# clamd / amavis error



## Quest (13. Jan. 2009)

Hallo zusammen,

Ein ähnliches Problem gab es ja bereits auf einigen Servern als das letzte mal clamAV aufgrund einer veralteten Version den Dienst verweigert hat.
Jetzt aber ist ja meines Wissens keine neue Version herausgekommen, das Freshclam-Log sieht aus wie es soll, nur meine mail.err wird neuerdings wieder damit überflutet:

Can't connect to UNIX socket /var/run/clamav/clamd.ctl: No such file or directory

Die Mails kommen natürlich leider nicht in der Mailbox an.

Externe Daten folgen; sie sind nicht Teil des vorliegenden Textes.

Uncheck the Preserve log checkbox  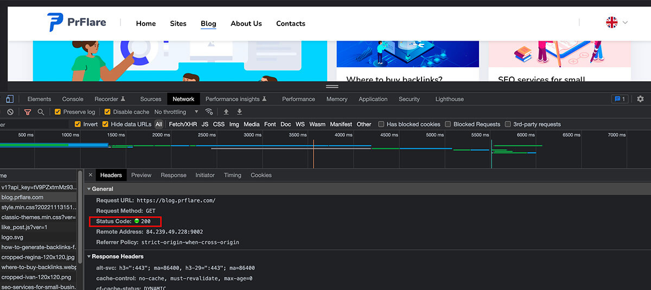(x=58, y=112)
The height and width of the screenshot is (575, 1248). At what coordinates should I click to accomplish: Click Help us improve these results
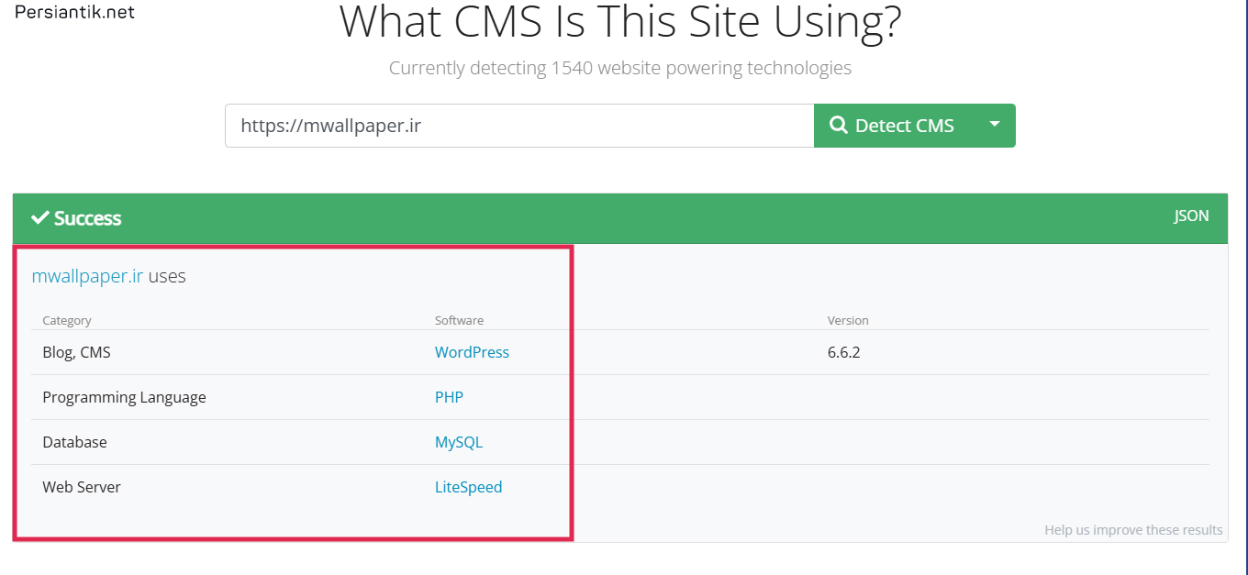pyautogui.click(x=1133, y=530)
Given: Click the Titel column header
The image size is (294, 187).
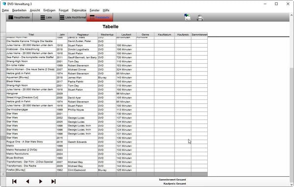Looking at the screenshot, I should (31, 34).
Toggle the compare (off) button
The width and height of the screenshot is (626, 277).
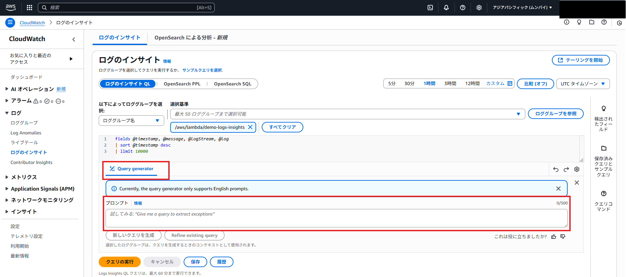(x=535, y=84)
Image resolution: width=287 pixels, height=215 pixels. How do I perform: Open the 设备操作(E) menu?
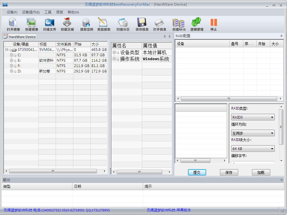[x=31, y=12]
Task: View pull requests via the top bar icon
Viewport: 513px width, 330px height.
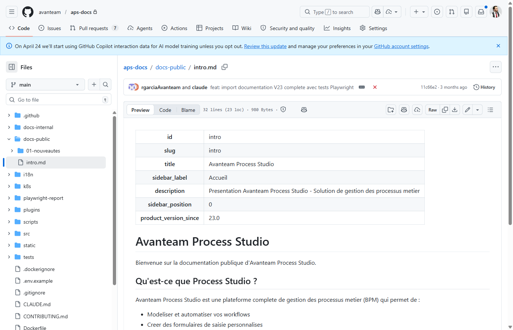Action: 451,12
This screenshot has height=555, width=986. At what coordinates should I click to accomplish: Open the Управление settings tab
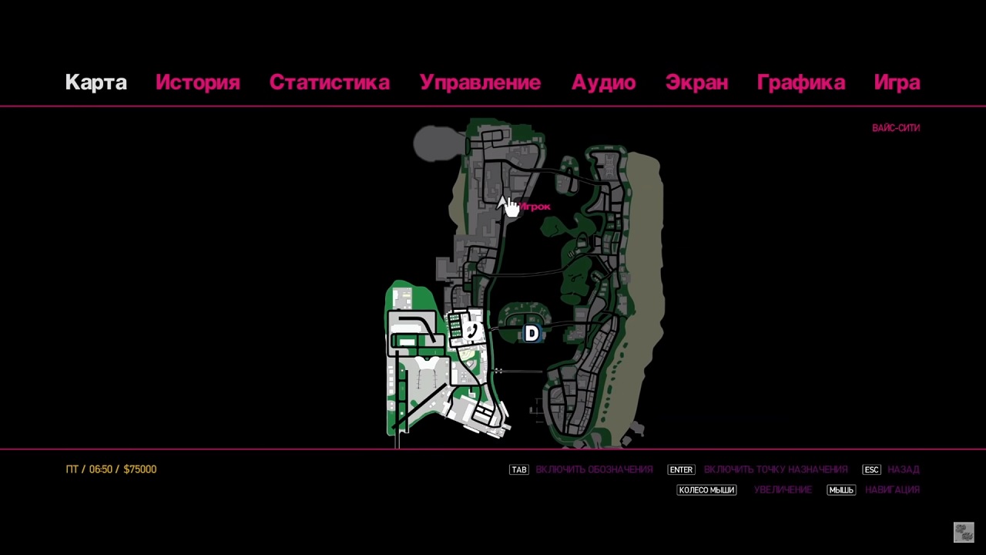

Habt ihr eine Idee, was ich machen könnte?
amavis / clamav / postfix restart habe ich bereits gemacht.
Am laufenden System wurde seit Wochen nichts geändert.


----------



## Quest (13. Jan. 2009)

PS: die angegebene clam.ctl fehlt im system tatsächlich.
Wie kann es sein, dass diese verschwindet?
Wie bekomme ich sie wieder?


----------



## Till (13. Jan. 2009)

Ruf mal auf:

updatedb
locate clamd.ctl


----------



## Quest (13. Jan. 2009)

Habe ich auch bereits versucht. Wurde nicht gefunden.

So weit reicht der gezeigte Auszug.